Toby** Poem by Morgan Michaels

Toby**

Rating: 3.5


Except for a ray of light peeping through a slit in the canvas like a spotlight, it was pretty dark in the tent where they practiced, mornings, for what seemed months but was really only weeks. After your eyes got used to the light it was fine. Mademoiselle Jeanette was helpful and gave him tips about 'smart' things like gravity centers and what to do if you toppled off your horse and how to roll and break your fall and get up smiling and bow, anyway, like it was nothing. One day, after practice, she led him aside.
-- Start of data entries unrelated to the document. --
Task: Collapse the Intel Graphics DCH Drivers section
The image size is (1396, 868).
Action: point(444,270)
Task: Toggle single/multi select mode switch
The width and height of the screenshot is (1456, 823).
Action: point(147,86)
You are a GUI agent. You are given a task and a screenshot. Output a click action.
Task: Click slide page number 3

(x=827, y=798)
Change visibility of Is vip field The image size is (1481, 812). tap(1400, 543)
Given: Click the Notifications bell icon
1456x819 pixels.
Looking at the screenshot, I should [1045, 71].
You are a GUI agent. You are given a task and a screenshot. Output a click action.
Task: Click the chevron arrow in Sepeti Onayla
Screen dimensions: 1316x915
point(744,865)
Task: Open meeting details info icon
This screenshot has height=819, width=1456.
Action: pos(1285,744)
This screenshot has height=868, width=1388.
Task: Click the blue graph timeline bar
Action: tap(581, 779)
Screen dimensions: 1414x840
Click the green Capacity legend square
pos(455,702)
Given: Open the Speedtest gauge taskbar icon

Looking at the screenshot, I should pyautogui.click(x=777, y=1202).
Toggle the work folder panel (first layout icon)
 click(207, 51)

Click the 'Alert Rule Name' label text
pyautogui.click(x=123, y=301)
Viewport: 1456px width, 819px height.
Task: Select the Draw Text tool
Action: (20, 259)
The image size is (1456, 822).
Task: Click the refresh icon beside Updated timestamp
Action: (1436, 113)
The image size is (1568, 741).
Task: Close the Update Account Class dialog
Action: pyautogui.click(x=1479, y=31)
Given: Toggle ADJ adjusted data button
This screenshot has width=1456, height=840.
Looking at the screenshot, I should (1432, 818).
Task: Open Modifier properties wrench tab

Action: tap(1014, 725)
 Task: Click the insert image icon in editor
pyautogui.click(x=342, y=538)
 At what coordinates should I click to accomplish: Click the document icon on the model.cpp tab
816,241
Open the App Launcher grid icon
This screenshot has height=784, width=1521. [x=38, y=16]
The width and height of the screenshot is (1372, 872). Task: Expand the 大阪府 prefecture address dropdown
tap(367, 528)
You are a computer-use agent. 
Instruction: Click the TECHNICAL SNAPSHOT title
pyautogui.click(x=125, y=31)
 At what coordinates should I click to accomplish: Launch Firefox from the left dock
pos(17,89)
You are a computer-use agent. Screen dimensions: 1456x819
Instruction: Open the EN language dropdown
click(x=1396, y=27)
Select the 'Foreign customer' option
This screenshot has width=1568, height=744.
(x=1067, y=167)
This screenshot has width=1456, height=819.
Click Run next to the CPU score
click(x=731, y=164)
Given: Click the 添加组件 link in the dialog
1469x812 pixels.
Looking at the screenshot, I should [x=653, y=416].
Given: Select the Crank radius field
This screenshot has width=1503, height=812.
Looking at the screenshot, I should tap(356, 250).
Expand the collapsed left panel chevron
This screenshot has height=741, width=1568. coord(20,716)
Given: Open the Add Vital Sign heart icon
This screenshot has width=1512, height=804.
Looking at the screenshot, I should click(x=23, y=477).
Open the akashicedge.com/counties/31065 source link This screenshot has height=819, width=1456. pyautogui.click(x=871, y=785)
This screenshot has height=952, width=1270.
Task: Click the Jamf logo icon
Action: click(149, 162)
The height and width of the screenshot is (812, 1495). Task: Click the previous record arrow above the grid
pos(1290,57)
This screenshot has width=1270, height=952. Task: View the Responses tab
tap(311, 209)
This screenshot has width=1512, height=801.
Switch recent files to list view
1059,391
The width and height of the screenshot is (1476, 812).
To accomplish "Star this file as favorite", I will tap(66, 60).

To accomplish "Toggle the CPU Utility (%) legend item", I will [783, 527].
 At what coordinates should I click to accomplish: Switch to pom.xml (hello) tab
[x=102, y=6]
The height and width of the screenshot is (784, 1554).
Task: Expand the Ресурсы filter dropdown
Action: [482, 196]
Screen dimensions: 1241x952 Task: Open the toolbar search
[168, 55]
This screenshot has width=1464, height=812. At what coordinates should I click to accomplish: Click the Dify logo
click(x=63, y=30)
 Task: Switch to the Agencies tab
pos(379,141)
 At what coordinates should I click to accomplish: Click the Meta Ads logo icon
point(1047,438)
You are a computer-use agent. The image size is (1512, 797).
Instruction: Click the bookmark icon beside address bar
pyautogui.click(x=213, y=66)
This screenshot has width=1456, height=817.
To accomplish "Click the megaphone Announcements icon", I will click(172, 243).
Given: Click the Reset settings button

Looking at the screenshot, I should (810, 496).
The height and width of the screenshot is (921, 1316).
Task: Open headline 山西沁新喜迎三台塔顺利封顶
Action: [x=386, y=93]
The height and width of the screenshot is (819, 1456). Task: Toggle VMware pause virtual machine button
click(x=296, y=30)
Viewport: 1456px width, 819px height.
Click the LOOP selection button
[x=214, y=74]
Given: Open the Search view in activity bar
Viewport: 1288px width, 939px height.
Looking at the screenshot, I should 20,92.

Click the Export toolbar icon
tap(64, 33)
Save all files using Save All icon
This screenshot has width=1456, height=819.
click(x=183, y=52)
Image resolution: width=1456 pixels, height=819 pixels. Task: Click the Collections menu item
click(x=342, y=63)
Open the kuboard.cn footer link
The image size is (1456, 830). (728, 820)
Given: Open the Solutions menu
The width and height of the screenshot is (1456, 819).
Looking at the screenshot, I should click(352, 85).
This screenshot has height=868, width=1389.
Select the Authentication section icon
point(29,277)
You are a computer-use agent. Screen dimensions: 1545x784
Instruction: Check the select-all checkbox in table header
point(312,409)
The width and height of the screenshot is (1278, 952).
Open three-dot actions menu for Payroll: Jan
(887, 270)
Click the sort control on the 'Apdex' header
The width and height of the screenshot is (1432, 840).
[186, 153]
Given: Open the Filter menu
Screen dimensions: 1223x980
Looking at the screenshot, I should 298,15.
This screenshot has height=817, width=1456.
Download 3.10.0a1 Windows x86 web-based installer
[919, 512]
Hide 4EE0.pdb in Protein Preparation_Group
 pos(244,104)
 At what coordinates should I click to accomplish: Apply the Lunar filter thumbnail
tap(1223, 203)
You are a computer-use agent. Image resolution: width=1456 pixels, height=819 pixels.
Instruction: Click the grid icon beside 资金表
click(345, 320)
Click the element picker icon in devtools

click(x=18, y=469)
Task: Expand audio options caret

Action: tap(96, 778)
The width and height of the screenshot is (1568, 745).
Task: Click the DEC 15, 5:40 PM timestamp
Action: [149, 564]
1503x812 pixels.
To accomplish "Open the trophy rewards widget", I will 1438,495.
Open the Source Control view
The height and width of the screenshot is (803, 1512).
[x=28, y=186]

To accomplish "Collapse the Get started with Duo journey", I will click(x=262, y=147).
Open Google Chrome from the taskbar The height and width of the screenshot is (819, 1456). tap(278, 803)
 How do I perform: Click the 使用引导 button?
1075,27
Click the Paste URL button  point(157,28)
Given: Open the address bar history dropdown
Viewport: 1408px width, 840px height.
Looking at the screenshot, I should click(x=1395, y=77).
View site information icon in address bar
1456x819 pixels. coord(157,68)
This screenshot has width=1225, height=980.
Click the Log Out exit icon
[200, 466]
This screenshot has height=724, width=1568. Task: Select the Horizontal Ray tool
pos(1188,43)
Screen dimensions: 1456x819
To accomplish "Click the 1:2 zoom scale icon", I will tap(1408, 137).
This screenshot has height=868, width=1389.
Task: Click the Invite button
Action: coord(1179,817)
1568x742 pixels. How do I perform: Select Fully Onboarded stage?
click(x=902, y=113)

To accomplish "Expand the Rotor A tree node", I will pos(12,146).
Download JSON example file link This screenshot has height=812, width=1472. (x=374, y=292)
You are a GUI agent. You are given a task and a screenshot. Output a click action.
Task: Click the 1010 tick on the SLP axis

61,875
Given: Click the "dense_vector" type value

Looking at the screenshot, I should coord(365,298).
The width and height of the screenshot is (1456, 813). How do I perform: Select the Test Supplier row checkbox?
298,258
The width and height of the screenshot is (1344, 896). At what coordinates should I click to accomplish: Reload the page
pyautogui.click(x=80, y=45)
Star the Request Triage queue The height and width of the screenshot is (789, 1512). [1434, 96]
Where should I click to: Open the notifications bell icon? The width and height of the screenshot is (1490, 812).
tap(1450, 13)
Gravely, she told him her mother had been a circus rider, though dead now, so she guessed it was in her blood. All things considered, she didn't mind life on the road and thought it was better than lots of things. She was perspiring lightly from all the practice. A lucent bead of sweat dangled off her nose, till she dabbed it with a hanky. She told him of her life, sounding woeful at times and at others, satisfied enough. Toby thought it was sad, even the happy parts, but that might just have been him. He said the work appealed, that he could handle it. He said he'd had a costume made of blue silk, which sort of matched his hair, which was red. He had to wear a 'protector' which made him feel strange at first. But he worked hard and tried to concentrate, because Pittsburgh would be in three weeks and they had to be ready.